While “AIC” may be a wonderful solution for many defendants, some people are simply not able to attend due to their work schedules.   There are many people in this area who work long hours in jobs in New York City who are simply unable to attend “AIC.”   We do not want to see people loosing their jobs and income over an “AIC” class.   In other cases, I have some clients who are long term habitual marijuana smokers who simply do not want to give up their habit over a domestic violence arrest and realize that having to submit to weekly drug testing at “AIC” is going to result in failure.

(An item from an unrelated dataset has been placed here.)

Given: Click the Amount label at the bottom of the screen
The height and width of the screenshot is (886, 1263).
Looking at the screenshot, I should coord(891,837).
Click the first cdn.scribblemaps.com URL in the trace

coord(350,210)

In these cases I file a Motion to Modify the Conditions of Release and work with the Court and family relations to either terminate the “AIC” altogether or in the alternative to substitute the “AIC” therapy with treatment with a private therapist which offers a lot of significant advantages.   First treatment with a private therapist is totally flexible and works on your schedule.   Secondly. there are no random drug tests with a private therapist.   Third, a private therapist can clear you and discharge you from treatment as they deem appropriate much sooner and with much less sessions than “AIC.”     If you have health insurance or can afford private therapy it is really a much better alternative to follow than “AIC.”   Finally, it is my opinion that you will actually receive better counseling and treatment in an individual setting with a licensed therapist than you would in a group “AIC” class.


If you are angry and upset that you are stuck in an “AIC” nightmare after your domestic violence arrest there are ways out of your situation.   It is time to consult with an experienced Connecticut domestic violence crimes defense lawyer to get your “AIC” conditions terminated and also talk about a strategy to resolve your entire case.

At the Law Offices of Allan F. Friedman we offer 30 years of Court room experience in defending domestic violence cases.  We offer free initial consultations and we are always open 24/7 at 203.357.5555.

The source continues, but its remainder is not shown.